Teams, die auf perfekte KI-Modelle oder Projektergebnisse warten, werden regelmäßig von Wettbewerbern überholt. Diese bringen mit einer „gut genug“-Lösung schneller Produkte auf den Markt und verbessern sie dann schrittweise. Das neue Mantra lautet: Geschwindigkeit vor absoluter Präzision.

Ein Mittel gegen den Burnout

Die Regel wirkt auch der mentalen Belastung entgegen. Der ständige Druck, in einer komplexen Welt fehlerfreie Ergebnisse zu liefern, gilt als Hauptursache für arbeitsbedingten Stress.

Indem Unternehmen kommunizieren, dass 70 Prozent für den nächsten Schritt ausreichen, sinkt die Hürde für Mitarbeiter. Dies fördert eine Kultur des „Learning by Doing“ und entlastet die Psyche. Die freigewordenen kognitiven Ressourcen können für kreative Problemlösungen genutzt werden.

Vom Six-Sigma-Ideal zum agilen Mindset

Die aktuelle Zustimmung zur 70%-Regel markiert einen klaren Paradigmenwechsel. Sie steht im Kontrast zu früheren Jahrzehnten, in denen in vielen Branchen „Null-Fehler-Toleranz“ nach Six Sigma galt.
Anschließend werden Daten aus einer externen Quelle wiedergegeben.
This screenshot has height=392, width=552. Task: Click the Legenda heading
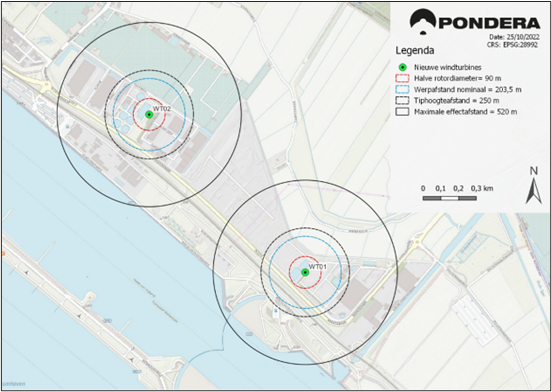[x=415, y=50]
Während in sicherheitskritischen Bereichen wie der Medizin Perfektion unverhandelbar bleibt, vollzieht sich in der Wissensarbeit ein Schwenk. Die Angst vor dem Scheitern wird durch die Zuversicht in die eigene Korrekturfähigkeit ersetzt. Investoren achten heute vermehrt auf die Umsetzungsgeschwindigkeit von Startups.

Was bringt das Jahr 2026?

Für das kommende Jahr wird erwartet, dass die 70%-Regel formell in Unternehmensleitlinien einzieht. Experten prognostizieren einen Boom für „Decision Intelligence“-Plattformen. Diese sollen signalisieren, wann genug Daten für eine fundierte Entscheidung vorliegen.
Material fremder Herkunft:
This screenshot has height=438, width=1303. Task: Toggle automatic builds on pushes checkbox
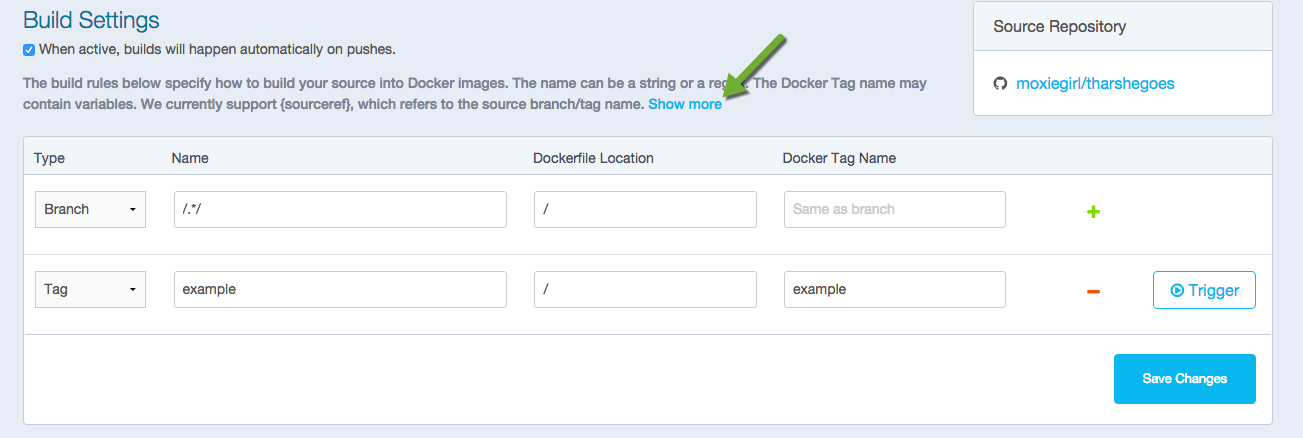(x=29, y=50)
Die große Herausforderung wird die Balance sein: Die Regel darf nicht als Ausrede für schlampige Arbeit missverstanden werden. Sie soll vielmehr den Standard für den Startschuss setzen – den Punkt, an dem Planung in Handlung übergeht. Unternehmen, die diesen Wandel früh vollziehen, dürften sich einen Wettbewerbsvorteil sichern.